(WHAT IS EXPECTED) Here the job is to restate every entry word for word.

★ ★ ★ ★

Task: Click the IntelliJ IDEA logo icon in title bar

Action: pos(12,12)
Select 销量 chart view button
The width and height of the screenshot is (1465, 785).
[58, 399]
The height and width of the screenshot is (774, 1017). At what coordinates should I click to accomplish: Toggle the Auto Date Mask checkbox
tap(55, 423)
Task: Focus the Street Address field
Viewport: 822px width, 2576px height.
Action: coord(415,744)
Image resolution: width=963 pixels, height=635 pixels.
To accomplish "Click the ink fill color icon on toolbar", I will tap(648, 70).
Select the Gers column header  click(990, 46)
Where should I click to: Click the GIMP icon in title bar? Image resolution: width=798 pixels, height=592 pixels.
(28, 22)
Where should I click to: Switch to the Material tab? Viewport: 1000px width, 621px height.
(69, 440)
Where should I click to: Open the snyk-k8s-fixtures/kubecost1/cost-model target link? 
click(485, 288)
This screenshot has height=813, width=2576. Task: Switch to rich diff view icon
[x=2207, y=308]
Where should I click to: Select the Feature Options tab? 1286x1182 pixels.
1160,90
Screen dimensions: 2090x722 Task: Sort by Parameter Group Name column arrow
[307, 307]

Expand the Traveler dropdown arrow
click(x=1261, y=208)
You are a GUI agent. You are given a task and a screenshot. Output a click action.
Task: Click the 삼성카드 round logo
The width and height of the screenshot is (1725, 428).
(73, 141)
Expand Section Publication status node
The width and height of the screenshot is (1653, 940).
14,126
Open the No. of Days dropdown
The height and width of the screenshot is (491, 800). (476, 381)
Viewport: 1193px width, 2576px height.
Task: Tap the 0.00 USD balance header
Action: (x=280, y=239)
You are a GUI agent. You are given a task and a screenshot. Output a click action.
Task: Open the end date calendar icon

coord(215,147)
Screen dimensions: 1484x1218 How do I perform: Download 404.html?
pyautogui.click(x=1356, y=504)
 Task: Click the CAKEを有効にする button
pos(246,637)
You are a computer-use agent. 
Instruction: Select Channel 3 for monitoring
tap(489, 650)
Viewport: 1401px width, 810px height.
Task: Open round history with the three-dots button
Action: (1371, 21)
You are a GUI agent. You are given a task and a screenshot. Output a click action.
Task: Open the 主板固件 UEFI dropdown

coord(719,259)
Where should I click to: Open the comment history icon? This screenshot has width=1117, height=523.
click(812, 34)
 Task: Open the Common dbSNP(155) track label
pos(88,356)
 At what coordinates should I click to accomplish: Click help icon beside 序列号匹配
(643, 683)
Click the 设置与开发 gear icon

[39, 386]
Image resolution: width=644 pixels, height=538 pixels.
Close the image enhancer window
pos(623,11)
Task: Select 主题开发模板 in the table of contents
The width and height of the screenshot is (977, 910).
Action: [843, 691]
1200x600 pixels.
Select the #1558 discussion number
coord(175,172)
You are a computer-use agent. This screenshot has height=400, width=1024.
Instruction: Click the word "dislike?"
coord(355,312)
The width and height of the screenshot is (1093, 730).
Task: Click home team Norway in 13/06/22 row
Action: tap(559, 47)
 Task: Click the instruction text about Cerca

★ ★ ★ ★

(EXERCISE ANSWER)
Task: Click the IntelliJ IDEA logo icon in title bar

Action: pos(12,12)
Select 销量 chart view button
The width and height of the screenshot is (1465, 785).
[58, 399]
The height and width of the screenshot is (774, 1017). At what coordinates should I click to accomplish: Toggle the Auto Date Mask checkbox
tap(55, 423)
Task: Focus the Street Address field
Viewport: 822px width, 2576px height.
Action: coord(415,744)
Image resolution: width=963 pixels, height=635 pixels.
To accomplish "Click the ink fill color icon on toolbar", I will tap(648, 70).
Select the Gers column header  click(990, 46)
Where should I click to: Click the GIMP icon in title bar? Image resolution: width=798 pixels, height=592 pixels.
(28, 22)
Where should I click to: Switch to the Material tab? Viewport: 1000px width, 621px height.
(69, 440)
Where should I click to: Open the snyk-k8s-fixtures/kubecost1/cost-model target link? 
click(485, 288)
This screenshot has height=813, width=2576. Task: Switch to rich diff view icon
[x=2207, y=308]
Where should I click to: Select the Feature Options tab? 1286x1182 pixels.
1160,90
Screen dimensions: 2090x722 Task: Sort by Parameter Group Name column arrow
[307, 307]

Expand the Traveler dropdown arrow
click(x=1261, y=208)
You are a GUI agent. You are given a task and a screenshot. Output a click action.
Task: Click the 삼성카드 round logo
The width and height of the screenshot is (1725, 428).
(73, 141)
Expand Section Publication status node
The width and height of the screenshot is (1653, 940).
14,126
Open the No. of Days dropdown
The height and width of the screenshot is (491, 800). (476, 381)
Viewport: 1193px width, 2576px height.
Task: Tap the 0.00 USD balance header
Action: (x=280, y=239)
You are a GUI agent. You are given a task and a screenshot. Output a click action.
Task: Open the end date calendar icon

coord(215,147)
Screen dimensions: 1484x1218 How do I perform: Download 404.html?
pyautogui.click(x=1356, y=504)
 Task: Click the CAKEを有効にする button
pos(246,637)
You are a computer-use agent. 
Instruction: Select Channel 3 for monitoring
tap(489, 650)
Viewport: 1401px width, 810px height.
Task: Open round history with the three-dots button
Action: (1371, 21)
You are a GUI agent. You are given a task and a screenshot. Output a click action.
Task: Open the 主板固件 UEFI dropdown

coord(719,259)
Where should I click to: Open the comment history icon? This screenshot has width=1117, height=523.
click(812, 34)
 Task: Open the Common dbSNP(155) track label
pos(88,356)
 At what coordinates should I click to accomplish: Click help icon beside 序列号匹配
(643, 683)
Click the 设置与开发 gear icon

[39, 386]
Image resolution: width=644 pixels, height=538 pixels.
Close the image enhancer window
pos(623,11)
Task: Select 主题开发模板 in the table of contents
The width and height of the screenshot is (977, 910).
Action: [843, 691]
1200x600 pixels.
Select the #1558 discussion number
coord(175,172)
You are a computer-use agent. This screenshot has height=400, width=1024.
Instruction: Click the word "dislike?"
coord(355,312)
The width and height of the screenshot is (1093, 730).
Task: Click home team Norway in 13/06/22 row
Action: tap(559, 47)
 Task: Click the instruction text about Cerca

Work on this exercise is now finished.